A practical guide to implementing zero-order-hold interplanetary trajectory legs

TL;DR

This paper presents a comprehensive approach for implementing zero-order-hold transcriptions in interplanetary trajectory optimization, emphasizing robustness and broad applicability across various dynamical models.

Contribution

It introduces a set of design principles, a novel shooting construction, a redundant throttle parameterization, a differentiable time-grid encoding, and a benchmark suite for trajectory optimization.

Findings

The ZOH method is robust across multiple dynamical models.

The throttle parameterization removes control singularities.

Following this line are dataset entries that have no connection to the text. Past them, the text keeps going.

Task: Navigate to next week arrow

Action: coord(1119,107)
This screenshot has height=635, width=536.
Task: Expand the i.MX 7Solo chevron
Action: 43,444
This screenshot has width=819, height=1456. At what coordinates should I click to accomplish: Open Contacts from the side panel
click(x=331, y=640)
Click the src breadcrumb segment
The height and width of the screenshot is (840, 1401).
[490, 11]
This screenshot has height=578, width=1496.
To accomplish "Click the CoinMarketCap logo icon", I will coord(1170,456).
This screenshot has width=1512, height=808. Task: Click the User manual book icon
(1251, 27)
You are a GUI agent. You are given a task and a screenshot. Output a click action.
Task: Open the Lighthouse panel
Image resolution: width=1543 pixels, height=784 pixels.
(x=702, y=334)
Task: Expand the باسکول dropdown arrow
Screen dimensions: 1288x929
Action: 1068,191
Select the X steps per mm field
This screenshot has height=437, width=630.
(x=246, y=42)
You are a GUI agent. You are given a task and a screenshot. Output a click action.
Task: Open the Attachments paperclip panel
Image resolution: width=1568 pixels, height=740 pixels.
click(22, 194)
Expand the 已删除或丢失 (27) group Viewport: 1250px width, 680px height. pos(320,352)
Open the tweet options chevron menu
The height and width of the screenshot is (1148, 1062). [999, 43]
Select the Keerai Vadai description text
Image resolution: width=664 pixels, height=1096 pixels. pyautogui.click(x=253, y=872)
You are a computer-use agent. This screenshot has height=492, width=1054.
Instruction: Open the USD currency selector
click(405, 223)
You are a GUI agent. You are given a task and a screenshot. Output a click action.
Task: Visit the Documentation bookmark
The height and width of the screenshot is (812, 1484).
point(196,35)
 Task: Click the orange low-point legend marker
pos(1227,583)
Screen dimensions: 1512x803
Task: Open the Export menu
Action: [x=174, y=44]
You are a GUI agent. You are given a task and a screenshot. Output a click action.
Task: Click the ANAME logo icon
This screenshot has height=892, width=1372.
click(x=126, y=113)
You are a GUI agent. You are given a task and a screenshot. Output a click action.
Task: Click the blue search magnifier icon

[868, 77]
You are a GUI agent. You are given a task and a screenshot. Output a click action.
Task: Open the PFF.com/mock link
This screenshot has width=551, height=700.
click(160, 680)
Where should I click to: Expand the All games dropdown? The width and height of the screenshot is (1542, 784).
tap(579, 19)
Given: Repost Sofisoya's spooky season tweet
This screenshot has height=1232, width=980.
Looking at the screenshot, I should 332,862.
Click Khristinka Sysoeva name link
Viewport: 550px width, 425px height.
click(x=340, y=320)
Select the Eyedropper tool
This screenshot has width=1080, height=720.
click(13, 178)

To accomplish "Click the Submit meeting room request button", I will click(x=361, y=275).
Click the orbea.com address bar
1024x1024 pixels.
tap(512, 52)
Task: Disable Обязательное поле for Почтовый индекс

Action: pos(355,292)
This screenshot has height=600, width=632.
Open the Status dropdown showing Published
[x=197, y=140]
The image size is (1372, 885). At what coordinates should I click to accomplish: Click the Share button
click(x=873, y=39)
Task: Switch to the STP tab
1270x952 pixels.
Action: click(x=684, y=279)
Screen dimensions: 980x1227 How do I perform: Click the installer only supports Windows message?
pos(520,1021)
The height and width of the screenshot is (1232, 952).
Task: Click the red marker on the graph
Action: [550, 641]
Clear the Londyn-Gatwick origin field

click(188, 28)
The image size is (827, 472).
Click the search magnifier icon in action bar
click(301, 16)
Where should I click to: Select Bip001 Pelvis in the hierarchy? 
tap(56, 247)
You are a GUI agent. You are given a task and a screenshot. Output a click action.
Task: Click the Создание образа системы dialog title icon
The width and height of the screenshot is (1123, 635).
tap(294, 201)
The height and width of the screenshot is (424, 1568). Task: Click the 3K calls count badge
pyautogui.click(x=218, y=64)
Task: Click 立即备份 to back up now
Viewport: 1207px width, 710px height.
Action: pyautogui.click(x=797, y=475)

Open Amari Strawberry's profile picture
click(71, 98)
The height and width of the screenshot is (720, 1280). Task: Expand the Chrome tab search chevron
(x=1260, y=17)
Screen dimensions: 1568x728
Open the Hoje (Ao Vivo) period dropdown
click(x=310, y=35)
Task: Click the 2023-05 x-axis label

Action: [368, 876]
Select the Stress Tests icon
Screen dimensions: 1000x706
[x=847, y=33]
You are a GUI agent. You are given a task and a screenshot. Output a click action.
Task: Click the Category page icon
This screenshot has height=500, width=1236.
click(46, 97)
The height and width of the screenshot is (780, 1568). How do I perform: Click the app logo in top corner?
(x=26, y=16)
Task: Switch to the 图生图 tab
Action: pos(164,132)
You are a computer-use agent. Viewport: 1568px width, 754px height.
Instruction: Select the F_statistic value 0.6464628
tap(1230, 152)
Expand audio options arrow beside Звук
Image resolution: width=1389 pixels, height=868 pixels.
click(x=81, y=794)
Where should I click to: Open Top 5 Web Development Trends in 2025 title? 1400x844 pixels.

The benchmark suite enables standardized testing of trajectory problems.

Abstract

We study the practical implementation of zero-order-hold (ZOH) transcriptions for spacecraft trajectory optimisation, identifying a set of design principles that render them robust across a broad class of dynamical settings without problem-specific tuning. The contributions are fourfold: (i) a thorough study of the forward--backward shooting construction, denoted $\mathrm{ZOH}_\alpha$; (ii) a redundant four-dimensional throttle parameterization that eliminates the singularity of the control influence matrix along ballistic arcs; (iii) a softmax time-grid encoding that avoids ordering constraints on segment durations while preserving full differentiability; and (iv) the TOPS benchmark (Trajectory Optimisation Problems in Space), a suite of 28 problems spanning four dynamical models, two-body Cartesian, modified equinoctial elements, circular restricted three-body, and solar sailing, designed to be extended over time.